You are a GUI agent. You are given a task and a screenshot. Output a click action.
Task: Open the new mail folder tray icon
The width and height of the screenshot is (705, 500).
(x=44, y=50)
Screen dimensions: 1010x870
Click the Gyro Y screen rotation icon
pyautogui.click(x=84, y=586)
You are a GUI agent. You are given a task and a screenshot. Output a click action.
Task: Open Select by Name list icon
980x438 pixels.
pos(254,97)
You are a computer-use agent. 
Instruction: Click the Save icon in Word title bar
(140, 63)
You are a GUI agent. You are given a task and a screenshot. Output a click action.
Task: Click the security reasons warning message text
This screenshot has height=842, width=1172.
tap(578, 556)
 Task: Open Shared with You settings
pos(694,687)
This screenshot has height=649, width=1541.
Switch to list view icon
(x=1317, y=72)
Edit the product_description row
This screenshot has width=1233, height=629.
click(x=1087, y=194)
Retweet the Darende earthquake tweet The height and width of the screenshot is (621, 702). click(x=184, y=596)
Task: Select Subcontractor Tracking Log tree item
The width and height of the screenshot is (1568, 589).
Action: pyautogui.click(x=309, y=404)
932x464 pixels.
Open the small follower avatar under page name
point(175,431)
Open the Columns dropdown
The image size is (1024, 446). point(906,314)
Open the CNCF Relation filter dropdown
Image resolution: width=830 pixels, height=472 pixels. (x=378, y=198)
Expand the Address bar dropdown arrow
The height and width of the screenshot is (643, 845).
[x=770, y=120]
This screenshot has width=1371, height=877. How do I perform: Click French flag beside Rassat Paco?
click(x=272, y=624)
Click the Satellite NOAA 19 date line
__________________________________________________
WHAT YOU ARE ASKED TO DO:
Rewrite the data from the line containing "Open the CNCF Relation filter dropdown" through the end, changing "flag" to "icon" and leaving everything else as it is. Give only those lines.

RESPONSE TO THIS TASK:
Open the CNCF Relation filter dropdown
Image resolution: width=830 pixels, height=472 pixels. (x=378, y=198)
Expand the Address bar dropdown arrow
The height and width of the screenshot is (643, 845).
[x=770, y=120]
This screenshot has width=1371, height=877. How do I perform: Click French icon beside Rassat Paco?
click(x=272, y=624)
Click the Satellite NOAA 19 date line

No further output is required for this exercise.